Last, the USDA says eating meat is alright. But that new stance almost didn’t happen.

Anti-meat agenda is politically correct — but scientifically wrong

In our crony capitalist society, food manufacturers have always intensely lobbied the government to make dietary recommendations that favor their industry. And this time around, environmentalists got into the act by pressuring the Obama administration to make recommendations about reducing meat consumption to supposedly “benefit the environment.”

The number of faulty ideas built into that flawed environmental theory are too numerous to mention here. But these anti-meat lobbyists basically tried to hijack the dietary guidelines (which are troubled enough already) in order to serve some other politically correct but scientifically wrong purpose.

Plus, they based this recommendation on zero real evidence and without regard to actual human nutritional requirements — ignoring the entire supposed purpose of these guidelines!

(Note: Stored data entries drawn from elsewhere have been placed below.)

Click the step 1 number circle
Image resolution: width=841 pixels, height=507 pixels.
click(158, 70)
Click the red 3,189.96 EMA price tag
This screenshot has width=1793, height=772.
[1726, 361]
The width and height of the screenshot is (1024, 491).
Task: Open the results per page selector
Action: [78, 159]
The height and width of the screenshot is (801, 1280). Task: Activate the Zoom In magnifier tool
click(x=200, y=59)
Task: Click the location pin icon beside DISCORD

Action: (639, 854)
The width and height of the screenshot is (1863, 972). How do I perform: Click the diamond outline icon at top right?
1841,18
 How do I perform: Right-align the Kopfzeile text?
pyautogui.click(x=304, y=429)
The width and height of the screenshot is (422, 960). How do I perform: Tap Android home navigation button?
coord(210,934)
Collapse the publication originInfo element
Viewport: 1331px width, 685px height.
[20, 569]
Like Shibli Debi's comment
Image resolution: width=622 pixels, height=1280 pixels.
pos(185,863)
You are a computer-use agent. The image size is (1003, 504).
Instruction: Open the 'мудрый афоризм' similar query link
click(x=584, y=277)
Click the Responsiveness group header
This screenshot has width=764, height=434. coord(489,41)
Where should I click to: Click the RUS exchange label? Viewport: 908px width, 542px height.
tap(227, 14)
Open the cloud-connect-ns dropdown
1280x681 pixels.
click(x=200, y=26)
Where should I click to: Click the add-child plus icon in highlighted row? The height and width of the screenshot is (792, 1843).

In a way, the environmentalists tried to “pollute” the science for their own purposes. It reminds me of those who would ban all alcohol consumption for everyone because of some problem drinkers — despite the undeniable evidence that moderate alcohol consumption benefits responsible drinkers.

Fortunately, Congress finally took action and made the Obama administration drop politically correct environmental myths from the science for the guidelines.

So, all in all, there is some good news from the government when it comes to dietary guidelines. But as the old saying goes, anyone who only counts on government dietary guidelines for their good health has “a fool for a doctor, and a fool for a patient.”

You’re much better off following your OWN dietary guidelines. And I will certainly continue to bring you science-based dietary advice without bowing to the interests of government bureaucrats, big food lobbyists, or crony career environmentalists.